Once someone gets a stable mutant, send it to every crafty bee you can,
YOU can end LSD prohibition.
When looking up info for making your 50 gallon LSA fermenter, look up Claviceps purpurea. A lot more academic info about this one and growing conditions are similar.
Nutrient mixtures:
Many different nutrient mixtures in literature
Optimized for C. Paspali (from hyperlab russians)
150 g/l mannitol50 g/l peptone “Torlak” (Sabouraud dextrose agar ) in distilled water; pH was about 6.8 without regulation
Antibiotics can be added, if you can read through the hyperlab 'lsd from ergot' posts on WD there is good info in there.

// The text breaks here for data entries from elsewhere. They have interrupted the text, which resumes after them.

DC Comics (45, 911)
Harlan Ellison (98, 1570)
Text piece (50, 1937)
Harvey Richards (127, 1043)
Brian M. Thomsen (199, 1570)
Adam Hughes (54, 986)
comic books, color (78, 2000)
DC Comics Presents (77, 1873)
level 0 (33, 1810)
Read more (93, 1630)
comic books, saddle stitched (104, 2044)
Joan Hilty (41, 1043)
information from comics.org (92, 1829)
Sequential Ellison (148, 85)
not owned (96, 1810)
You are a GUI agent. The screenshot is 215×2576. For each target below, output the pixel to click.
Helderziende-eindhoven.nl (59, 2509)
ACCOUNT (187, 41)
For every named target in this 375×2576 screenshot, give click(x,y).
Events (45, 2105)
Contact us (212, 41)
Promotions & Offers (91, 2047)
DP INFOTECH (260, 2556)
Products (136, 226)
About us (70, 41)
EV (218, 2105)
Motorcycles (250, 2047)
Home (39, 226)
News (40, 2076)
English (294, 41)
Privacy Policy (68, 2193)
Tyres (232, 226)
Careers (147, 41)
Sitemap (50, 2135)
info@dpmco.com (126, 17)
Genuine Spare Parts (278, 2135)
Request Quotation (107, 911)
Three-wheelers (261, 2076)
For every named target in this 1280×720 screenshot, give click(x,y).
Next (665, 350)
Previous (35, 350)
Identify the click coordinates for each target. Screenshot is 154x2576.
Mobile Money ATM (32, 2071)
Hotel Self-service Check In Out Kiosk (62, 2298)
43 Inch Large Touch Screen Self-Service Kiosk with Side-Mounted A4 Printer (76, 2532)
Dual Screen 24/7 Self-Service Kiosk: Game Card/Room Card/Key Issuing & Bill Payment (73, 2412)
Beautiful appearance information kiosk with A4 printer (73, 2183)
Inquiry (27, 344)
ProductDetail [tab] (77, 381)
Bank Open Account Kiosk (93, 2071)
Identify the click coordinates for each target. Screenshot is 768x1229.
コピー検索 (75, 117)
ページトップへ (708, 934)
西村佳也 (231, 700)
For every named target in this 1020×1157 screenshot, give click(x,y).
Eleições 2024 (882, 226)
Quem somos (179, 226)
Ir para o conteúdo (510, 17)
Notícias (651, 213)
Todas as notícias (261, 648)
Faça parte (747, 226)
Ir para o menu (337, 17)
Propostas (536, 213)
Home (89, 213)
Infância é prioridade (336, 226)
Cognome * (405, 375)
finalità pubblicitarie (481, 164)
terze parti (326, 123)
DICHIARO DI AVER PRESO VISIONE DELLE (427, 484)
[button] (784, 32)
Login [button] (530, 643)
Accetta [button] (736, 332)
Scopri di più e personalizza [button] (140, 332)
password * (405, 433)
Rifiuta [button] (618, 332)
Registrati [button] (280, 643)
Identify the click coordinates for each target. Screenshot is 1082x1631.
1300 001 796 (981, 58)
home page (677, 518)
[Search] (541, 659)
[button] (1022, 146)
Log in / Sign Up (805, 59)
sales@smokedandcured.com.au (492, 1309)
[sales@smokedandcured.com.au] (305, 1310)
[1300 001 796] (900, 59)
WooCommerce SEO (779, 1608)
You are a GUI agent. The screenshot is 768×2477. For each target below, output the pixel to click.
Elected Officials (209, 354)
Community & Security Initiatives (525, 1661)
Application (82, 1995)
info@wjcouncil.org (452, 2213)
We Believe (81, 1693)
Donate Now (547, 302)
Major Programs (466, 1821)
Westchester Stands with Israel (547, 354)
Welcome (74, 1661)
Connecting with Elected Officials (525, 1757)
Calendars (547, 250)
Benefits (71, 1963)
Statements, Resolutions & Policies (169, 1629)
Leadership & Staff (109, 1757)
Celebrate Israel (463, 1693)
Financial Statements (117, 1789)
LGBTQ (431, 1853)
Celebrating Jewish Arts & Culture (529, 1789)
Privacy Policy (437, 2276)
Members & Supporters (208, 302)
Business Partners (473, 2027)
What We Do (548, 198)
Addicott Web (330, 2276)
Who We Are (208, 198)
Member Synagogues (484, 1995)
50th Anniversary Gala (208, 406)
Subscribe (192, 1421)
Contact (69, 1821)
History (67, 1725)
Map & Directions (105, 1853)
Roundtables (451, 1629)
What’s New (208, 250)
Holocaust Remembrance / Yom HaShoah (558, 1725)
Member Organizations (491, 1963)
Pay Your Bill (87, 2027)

Addition of sodium arsenate at levels between 1/50 - 1/20th the molar concentration of phosphate, 100% increase in yield - attached pdf
So to make it easy on you, boost phosphate to 2-5x normal levels, then add correct ratios of sodium arsenate
Starting culture:
Inoculation:
9 days later:
Under blacklight:
extraction.
Fermenter liquid is basified, large volume of non-polar is added and stirred. Non-polar is removed and ran through a silica filled tube to catch alkaloids. Tube is eluted and a small, concentrated volume of alkaloids remain. I believe this method was mentioned in otto snows books.
This is a rouge draft of a new post I was going to make... let me know what you guys think, open to criticism.
P.S. Jon: you mention adding diethylamine to the brew to produce LSD insitu, was this a misunderstanding? If not we need to go to any lengths to get that reference.